Taliban claims to control most of Afghanistan after rapid gains
Shafaq News/ Taliban said on Friday it has seized control of 85 percent of territory in Afghanistan, a declaration government officials dismissed as part of a propaganda campaign.
But local Afghan officials said Taliban fighters, emboldened by NATO’s withdrawal, captured an important district in Herat province, home to tens of thousands of minority Shia Hazaras.
Torghundi, a northern town on the border with Turkmenistan, was also captured by the Taliban overnight, Afghan and Taliban officials said.
recent rapid gains come as foreign forces – including the United States – withdraw after nearly 20 years of fighting.
Afghanistan’s interior ministry spokesman Tareq Arian said efforts were under way to dislodge the Taliban from their newly acquired positions.
The Afghan government has repeatedly dismissed the Taliban’s gains as having little strategic value, but the seizure of multiple border crossings along with mineral-rich areas will likely fill the armed group’s coffers with new sources of revenue.
With the Taliban having routed much of northern Afghanistan in recent weeks, the government holds little more than a constellation of provincial capitals that must largely be reinforced and resupplied by air.
Hundreds of Afghan security personnel and refugees continued to flee across the border into neighbouring Iran and Tajikistan, causing concern in Russia and nearby nations that the Taliban could infiltrate Central Asia.
Three visiting Taliban officials sought to address those concerns during a visit to Moscow on Friday.
“We will take all measures so that Islamic State [ISIL, or ISIS] will not operate on Afghan territory … and our territory will never be used against our neighbours,” one of the Taliban officials, Shahabuddin Delawar, told a news conference.
“You and the entire world community have probably recently learned that 85 percent of the territory of Afghanistan has come under the control” of the Taliban, Delawar added.
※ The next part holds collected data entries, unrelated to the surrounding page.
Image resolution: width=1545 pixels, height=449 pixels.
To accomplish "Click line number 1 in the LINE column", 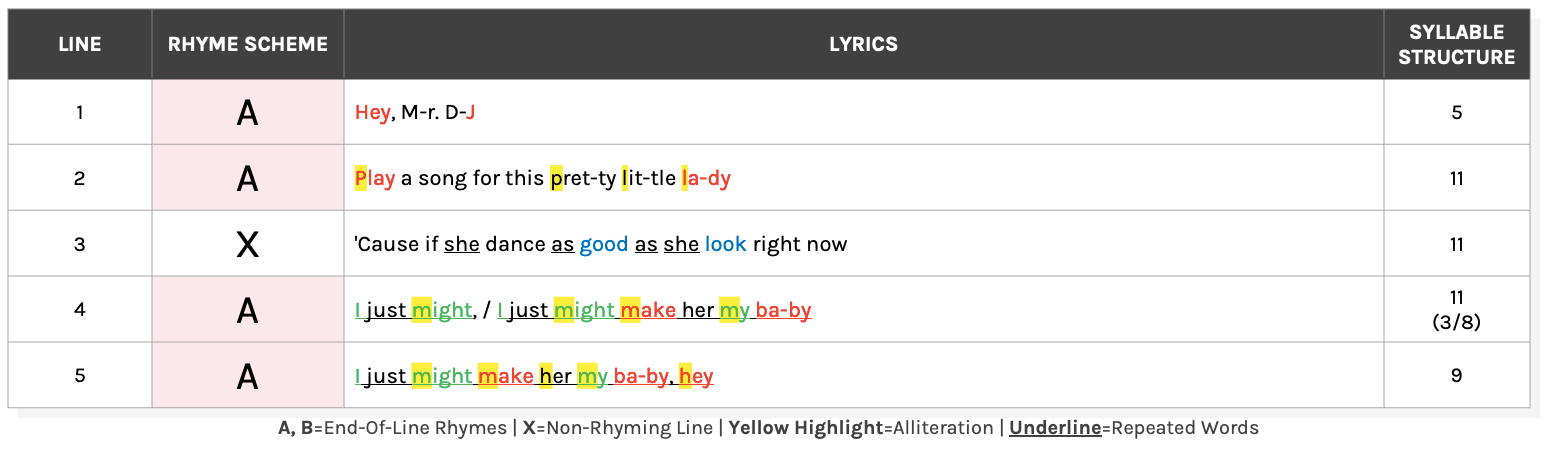I will 80,112.
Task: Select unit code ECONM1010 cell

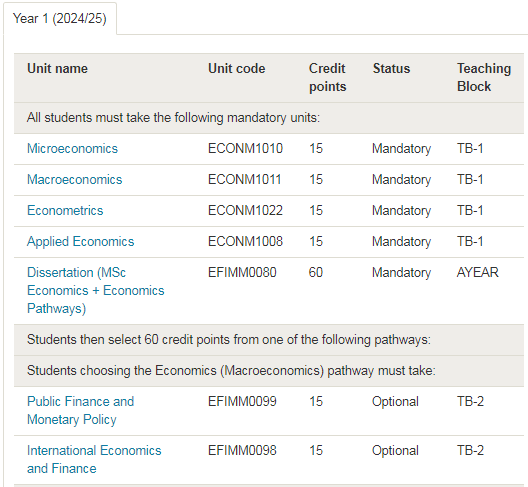Action: [x=245, y=149]
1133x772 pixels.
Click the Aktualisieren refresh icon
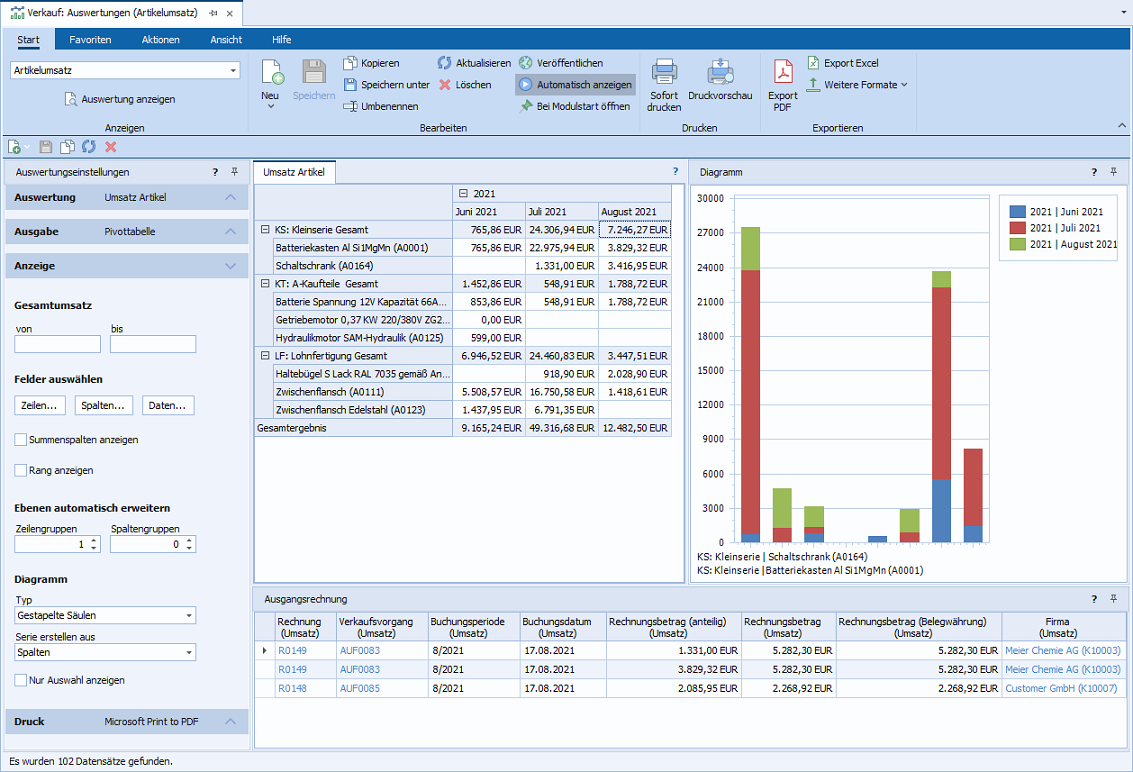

Asked about how much territory the Taliban held, Pentagon spokesman John Kirby declined direct comment.
“Claiming territory or claiming ground doesn’t mean you can sustain that or keep it over time,” he said in an interview with CNN. “And so I think it’s really time for the Afghan forces to get into the field – and they are in the field – and to defend their country, their people.
“They’ve got the capacity, they’ve got the capability. Now it’s time to have that will.”
In Afghanistan, a prominent anti-Taliban commander said he would support efforts by Afghan forces to claw back control of parts of western Afghanistan, including a border crossing with Iran.
Mohammad Ismail Khan, widely known as the Lion of Herat, urged civilians to join the fight. He said hundreds of armed civilians from Ghor, Badghis, Nimroz, Farah, Helmand and Kandahar provinces had come to his house and were ready to fill the security void created by foreign force withdrawal.
Khan, a veteran commander of fighters who helped US forces topple the Taliban in 2001, pledged to back government forces.
“We will soon go to the front lines and with the help of God change the situation,” Khan told reporters in the western city of Herat.
US President Joe Biden said on Thursday the Afghan people must decide their own future and that he would not consign another generation of Americans to the two-decade-old war.
Biden set a target date of August 31 for the final withdrawal of US forces, minus about 650 troops to provide security for the US embassy in Kabul.
The Taliban welcomed Biden’s statement. “Any day or hour that US and foreign troops leave earlier is a positive step,” spokesman Suhail Shaheen said.
The Taliban have been emboldened by the troop withdrawal and – with peace talks in Doha deadlocked – appear to be pressing for a full military victory.
Shaheen, who is also a member of the Taliban negotiating team in Qatar, insisted the group was still seeking a “negotiated settlement”.
The US president said Washington had long ago achieved its original rationale for invading the country in 2001: Rooting out al-Qaeda fighters to prevent another attack on the US such as the one launched on September 11, 2001.
The mastermind of that attack, Osama bin Laden, was killed by a US commando team in neighbouring Pakistan in 2011.
As fighting continued, a World Health Organization (WHO) official said health workers were struggling to get medicine and supplies into Afghanistan, and some staff fled after facilities came under attack.
WHO’s regional emergency director, Rick Brennan, said at least 18.4 million people require humanitarian assistance, including 3.1 million children at risk of acute malnutrition.
“We are concerned about our lack of access to be able to provide essential medicines and supplies and we are concerned about attacks on health care,” Brennan, speaking via videolink from Cairo, told a UN briefing in Geneva.